> **LISTING**

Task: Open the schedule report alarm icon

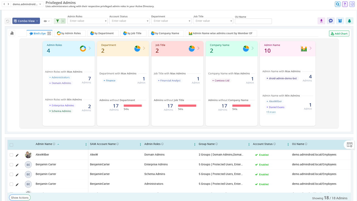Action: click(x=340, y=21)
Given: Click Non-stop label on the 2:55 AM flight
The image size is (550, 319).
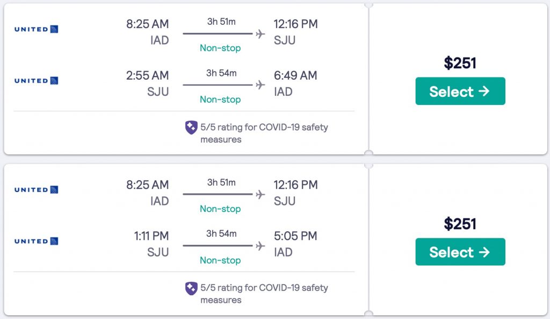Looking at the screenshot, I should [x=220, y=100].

> **TASK TO CARRY OUT**
Retype every line of the records above word for word, but leave the pictures out.

> **SOLUTION BELOW**
Task: Open the schedule report alarm icon

Action: click(x=340, y=21)
Given: Click Non-stop label on the 2:55 AM flight
The image size is (550, 319).
Looking at the screenshot, I should [x=220, y=100].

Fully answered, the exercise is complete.